A Jackson Heights imam has started a campaign to make April 26, the birthday of the Prophet Mohammad, a national holiday.
Mohd Qayyoom, head of the Muhammadi Community Center, at 37-46 72nd St., said he believes having a national celebration for the prophet’s birthday would enable the growing Muslim population in America to have an annual celebration and would foster a spirit of cooperation with those of other faiths.
“We’ll give the message of peace, we’ll give the message of interfaith harmony,” Qayyoom said.

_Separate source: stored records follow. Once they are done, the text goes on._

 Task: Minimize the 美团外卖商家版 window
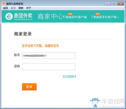(x=107, y=4)
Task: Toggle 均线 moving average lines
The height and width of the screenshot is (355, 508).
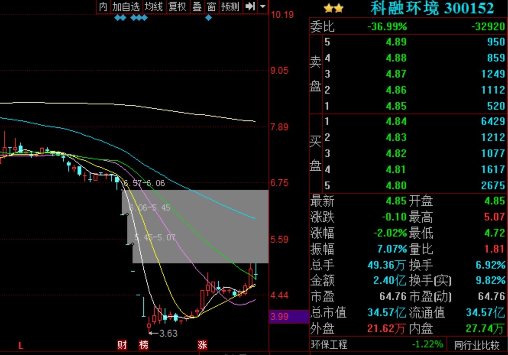Action: [154, 6]
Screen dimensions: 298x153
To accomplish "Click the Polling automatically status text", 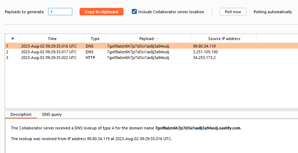I will point(273,12).
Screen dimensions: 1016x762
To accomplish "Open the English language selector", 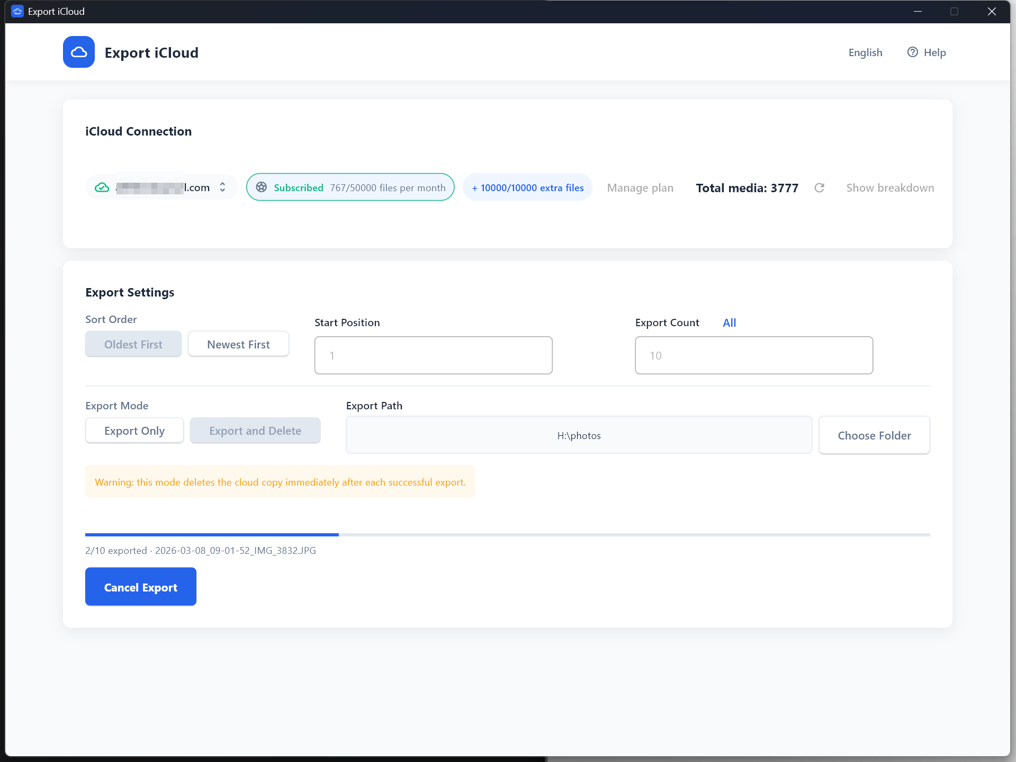I will [x=865, y=52].
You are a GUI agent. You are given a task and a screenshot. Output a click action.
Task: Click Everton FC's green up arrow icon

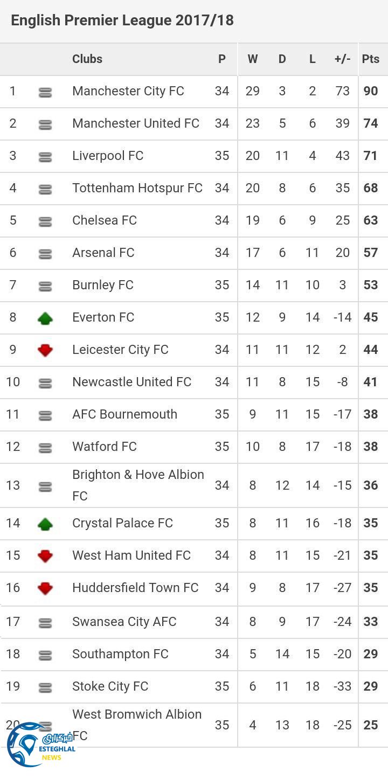[x=45, y=318]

Since the Islamic calendar is lunar, Muslim holidays are never held at the same time in the Gregorian calendar, which is solar-based. Ramadan, the Islamic holy month of fasting, can be held in the summer one year but take place in the winter years later.
When the Prophet Mohammad’s birthday should be celebrated in the Islamic calendar differs depending on the denomination. Sunni Muslims observe the holiday on the 12th of the Islamic month Rabi’ al-awwal, while Shi’ites observe it on the 17th.
But the historical birthday of Mohammad is April 26, 570. Qayyoom said holding a national celebration on that day will allow American Muslims to celebrate at the same time every year.
“We want one day, an annual holiday like Christmas,” he said.
While Qayyoom plans to formally announce his campaign April 22 at the second planned Interfaith Harmony and World Peace event in Jackson Heights, he said he is already starting it. He said he has contacted Jackson Heights’ elected officials and plans to reach out to leaders of other faiths.
“Everywhere I’m talking, they’re welcoming it,” Qayyoom said.
One of Qayyoom’s primary focus has been fighting and speaking out against terrorism. He said if Muslims have a holiday when they can hold parades and games every year and their non-Muslim neighbors can celebrate, it can bring an understanding between the peoples.
“Prophet Muhammad said, ‘I am not the prophet of only Muslims. I am the prophet of all human beings,’” he said.
Qayyoom said he has planned for this campaign to be a long one, but he hopes it will give the Muslim population in America a voice.
“I think it will work,” Qayyoom said. “It will take a little time.”